This is a PrimaryExpression, and therefore should not be confused with TemplateLiterals, or MultiplicativeExpressions. And because of the required linefeed, should not break any existing RegularExpressionLiterals.

Just throwing it out there as a possibility.

The 3 backticks is a cute idea, but it probably doesn’t matter how it’s represented. It just looks very heredoc-ish, and distinct from TemplateLiterals.

# C. Scott Ananian (9 years ago)

If you're using string templates, why not do the full regex there, instead of just passing the result to new RegExp?

See esdiscuss.org/topic/regexp-escape#content-22 and esdiscuss.org/topic/regexp-escape#content-28 for some examples, and benjamingr/RegExp.escape#37 for a discussion of creating a new template string function called re.

# C. Scott Ananian (9 years ago)

We have a template string mechanism, and it allows linefeeds. Let's use that, instead of inventing new heredoc syntax.

# Brian Terlson (9 years ago)

RegExp.re or similar seems nice:

let re = RegExp.re("x")`
    (\d{3}-)? # area code (optional)
    \d{3}-    # prefix
    \d{4}     # line number
`;

But it seems like previous proposals of this want escaping which doesn't seem ideal for this purpose. Do we need both RegExp.re and RegExp.escapedRe?

# Caitlin Potter (9 years ago)

Using that argument, you could say “well, we’ve already got StringLiterals, so we don’t need RegularExpressionLiterals” — And yet in reality, RegularExpressionLiterals are the most common way to actually use RegularExpressions. There’s a reason for that: it’s more concise, it’s identifiably a regular expression, it doesn’t have to worry about the RegExp constructor being overwritten or deleted, there’s no need to escape characters, or worse, use a horrible idea like tagged templates.

With the RegExp constructor, since you’re passing in a string, you can essentially add comments anyways by just terminating the string and commenting after it, so this isn’t really adding anything novel.

let re = RegExp([
  “(\\d{3} <smb://d%7B3%7D>-)?”, // Area Code
  “(\\d{3}- <smb://d%7B3%7D->)”,   // Exchange
  “(\\d{4} <smb://d%7B4%7D>),     // Line
].join(“”);

Template strings don’t really add anything special here — but nobody wants to write code like this anyways :)

# C. Scott Ananian (9 years ago)

On Fri, Nov 6, 2015 at 1:20 PM, Brian Terlson <Brian.Terlson at microsoft.com> wrote:

RegExp.re or similar seems nice:

let re = RegExp.re("x")`
    (\d{3}-)? # area code (optional)
    \d{3}-    # prefix
    \d{4}     # line number
`;

But it seems like previous proposals of this want escaping which doesn't seem ideal for this purpose.
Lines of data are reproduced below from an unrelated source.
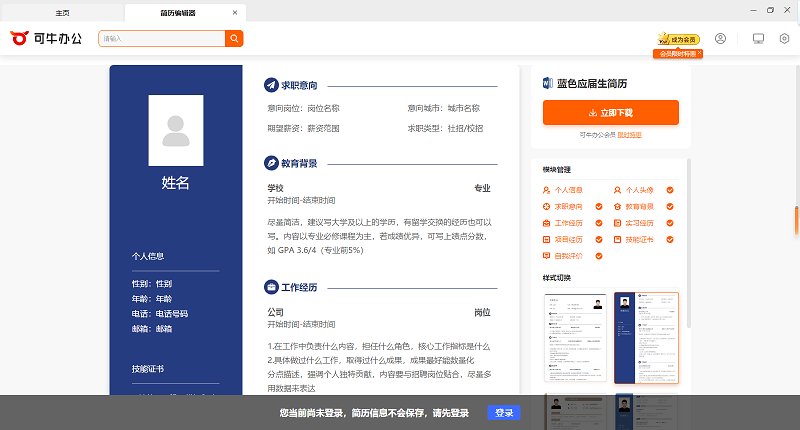Toggle the 实习经历 module checkmark

click(x=670, y=223)
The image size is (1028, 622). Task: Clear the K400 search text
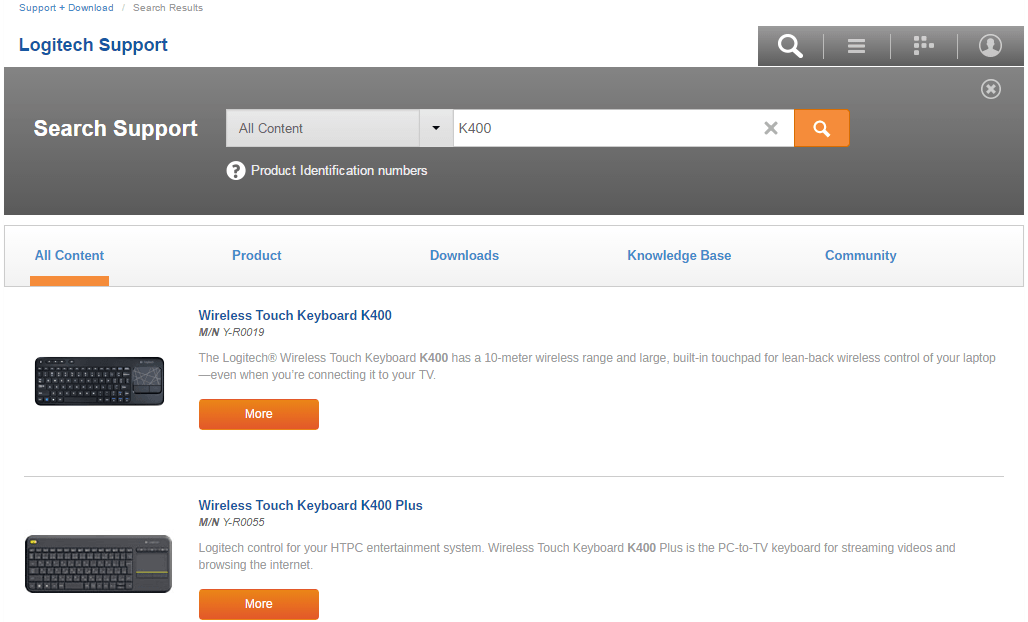point(771,128)
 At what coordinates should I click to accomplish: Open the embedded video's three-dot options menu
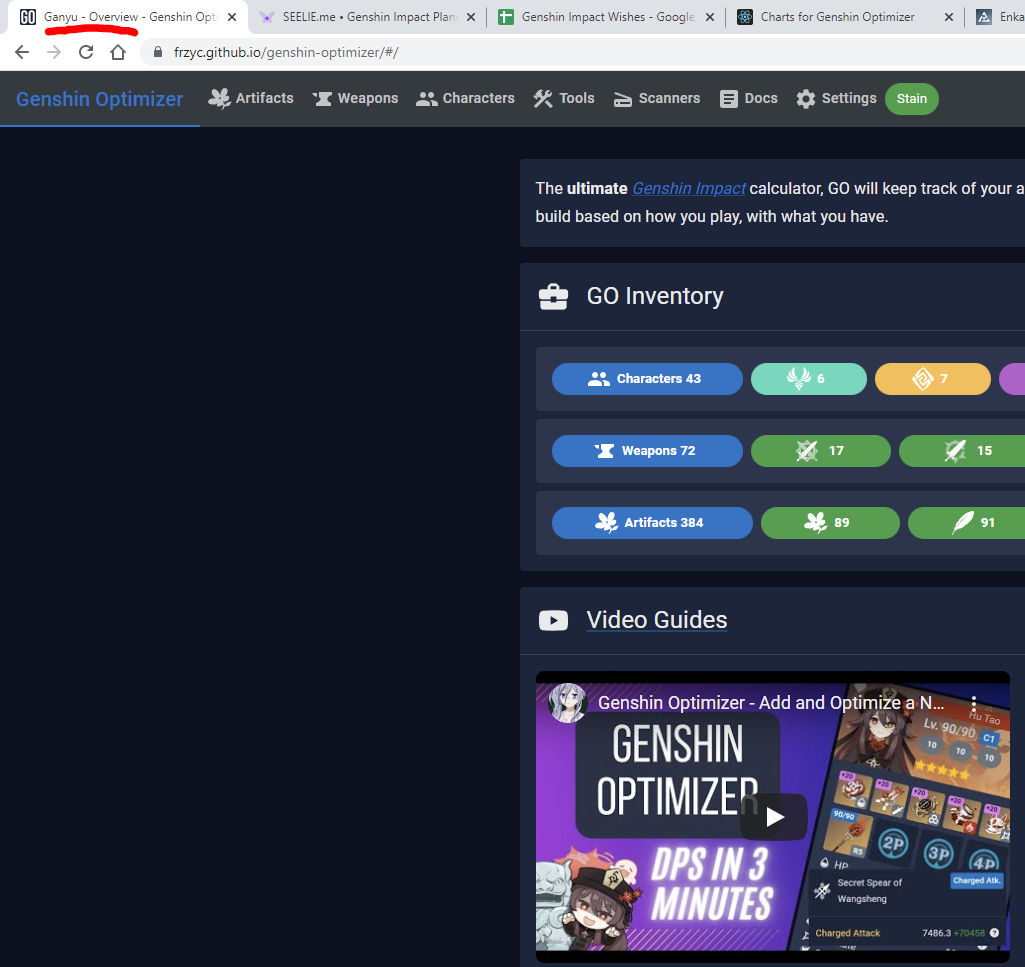click(x=973, y=705)
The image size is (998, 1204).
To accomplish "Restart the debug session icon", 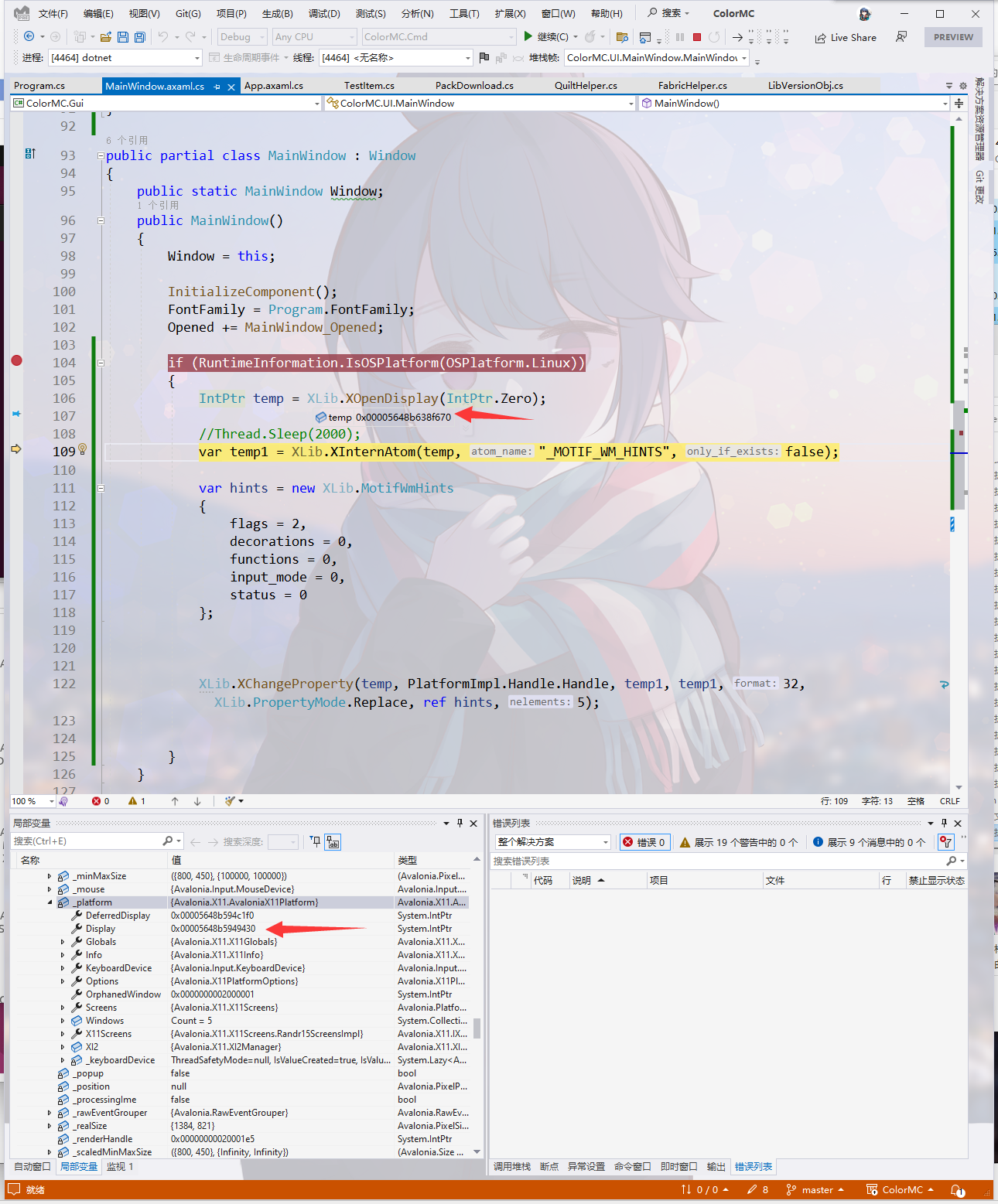I will click(713, 36).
Do we need both RegExp.re and RegExp.escapedRe?

Escaping happens if you use interpolation into the string template:

let re = RegExp.re`(?x:
    (\d{3}-)?      # area code (optional)
    ${ /\d{3}/ }-  # prefix
    \d{4}           # line number
    ( ${ "*" } \d+ )?  # extension
)`;

If the interpolated expression is a regexp, then things seem relatively straightforward (although there are corner cases to consider). If the interpolated expression is a string, then it is suggested that you use some sort of automatic escaping.

# Isiah Meadows (9 years ago)

The problem with using the RegExp constructor is that it is never cached by the engine. As a literal, engines usually internalize them, speeding up matches very quickly.

# Gorkem Yakin (9 years ago)

I don’t know about other engines, but Chakra does cache the RegExp matcher when the RegExp object is created via the constructor.

Gorkem

From: es-discuss [mailto:es-discuss-bounces at mozilla.org] On Behalf Of Isiah Meadows Sent: Friday, November 6, 2015 4:36 PM To: C. Scott Ananian <ecmascript at cscott.net>; Brian Terlson <Brian.Terlson at microsoft.com>

Cc: es-discuss at mozilla.org Subject: Re: RegExp free-spacing & comments

The problem with using the RegExp constructor is that it is never cached by the engine. As a literal, engines usually internalize them, speeding up matches very quickly.

On Fri, Nov 6, 2015, 14:24 C. Scott Ananian <ecmascript at cscott.net<mailto:ecmascript at cscott.net>> wrote:

On Fri, Nov 6, 2015 at 1:20 PM, Brian Terlson <Brian.Terlson at microsoft.com<mailto:Brian.Terlson at microsoft.com>> wrote:

RegExp.re or similar seems nice:

let re = RegExp.re("x")`
    (\d{3}-)? # area code (optional)
    \d{3}-    # prefix
    \d{4}     # line number
`;

But it seems like previous proposals of this want escaping which doesn't seem ideal for this purpose. Do we need both RegExp.re and RegExp.escapedRe?

Escaping happens if you use interpolation into the string template:

let re = RegExp.re`(?x:
    (\d{3}-)?      # area code (optional)
    ${ /\d{3}/ }-  # prefix
    \d{4}           # line number
    ( ${ "*" } \d+ )?  # extension
)`;

If the interpolated expression is a regexp, then things seem relatively straightforward (although there are corner cases to consider). If the interpolated expression is a string, then it is suggested that you use some sort of automatic escaping.

# Isiah Meadows (9 years ago)

Does it still read the string?

# kdex (9 years ago)

Actually, in many languages, regular expressions already have a dedicated syntax for commenting them. This might be related to ES7 bug 4423 (Support comment tokens in regular expressions):

ecmascript#4423